The present invention uses a different technological principle than these systems: it is non-intrusive and easy to implement in a conventional device, which is available to most people, such as a laptop, tablet or smartphone.
In recent years, the market for online sale of lenses and frames has increased significantly and the offer is diverse. This context arises with a new need: obtaining the Interpupillary Distance of the patient remotely, discarding the inconvenience of paying a visit to a specialized technician. If someone opts to acquire his new glasses in an online retail shop, it is necessary to know what his Interpupillary Distance is previously, and the only reliable way to obtain it is to perform the measurements in an ocular specialist. This inconvenience eliminates the main advantage of online sale: buying without the physical presence of the customer. Thus, to obtain the Interpupillary Distance, some online retailers are asking their customers to apply rudimentary techniques of measurement, based on objects placed in front the patient's face or forehead or based on direct measurement with a ruler. These techniques are based on empirical or approximate geometric principles and therefore produce erroneous results, whose measuring errors may exceed 3 mm. These procedures are generally discouraged by optometrists.

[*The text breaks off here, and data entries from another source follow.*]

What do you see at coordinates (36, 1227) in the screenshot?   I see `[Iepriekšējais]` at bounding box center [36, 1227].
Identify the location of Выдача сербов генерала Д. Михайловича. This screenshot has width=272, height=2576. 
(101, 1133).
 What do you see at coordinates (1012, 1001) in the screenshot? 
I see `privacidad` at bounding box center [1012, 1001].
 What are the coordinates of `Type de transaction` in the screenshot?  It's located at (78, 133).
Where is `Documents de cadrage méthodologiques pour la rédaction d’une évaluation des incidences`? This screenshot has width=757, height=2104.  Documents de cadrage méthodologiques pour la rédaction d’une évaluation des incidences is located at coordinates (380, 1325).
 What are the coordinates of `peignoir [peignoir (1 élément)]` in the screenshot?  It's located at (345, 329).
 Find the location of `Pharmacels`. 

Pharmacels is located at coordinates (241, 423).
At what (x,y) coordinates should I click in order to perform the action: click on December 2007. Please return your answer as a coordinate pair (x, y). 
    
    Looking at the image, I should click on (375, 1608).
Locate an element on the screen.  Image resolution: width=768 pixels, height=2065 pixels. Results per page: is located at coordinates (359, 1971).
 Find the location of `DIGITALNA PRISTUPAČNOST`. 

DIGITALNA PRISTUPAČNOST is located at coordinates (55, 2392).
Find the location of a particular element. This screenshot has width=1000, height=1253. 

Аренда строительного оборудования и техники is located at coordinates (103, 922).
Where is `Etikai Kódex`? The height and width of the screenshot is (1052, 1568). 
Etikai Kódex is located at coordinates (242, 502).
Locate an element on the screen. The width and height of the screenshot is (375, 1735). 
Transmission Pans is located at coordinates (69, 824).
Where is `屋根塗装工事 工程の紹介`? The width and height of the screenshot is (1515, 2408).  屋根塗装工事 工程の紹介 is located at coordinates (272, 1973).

The first of these systems corresponds to a simple direct measurement with a ruler, which involves multiple measurement errors due to the distance from the ruler to the measured object. The errors are significant and difficult to quantify. When the measurement is performed in front of a mirror, the error will be even higher.
There are a few more rigorous systems which use only one camera and an extra object with known marks or dimensions that must be placed over the patient's face. Examples of these systems include objects such as credit cards or target aims to be placed over the patient forehead or above the patient's frame (system proposed in US patent 2011/0267578). These systems assume that the artifact is co-planar with the centers of the pupils, which never happens. Moreover, the method is very dependent on good use of the artifact by the user. Thus, to the measurement error contribute not only parallax errors, but also errors due to frequent misuse of the artifact.
Unlike previous systems, the present invention does not need extra artifacts or rulers on the face of the patient and the results obtained are not an approximation of reality.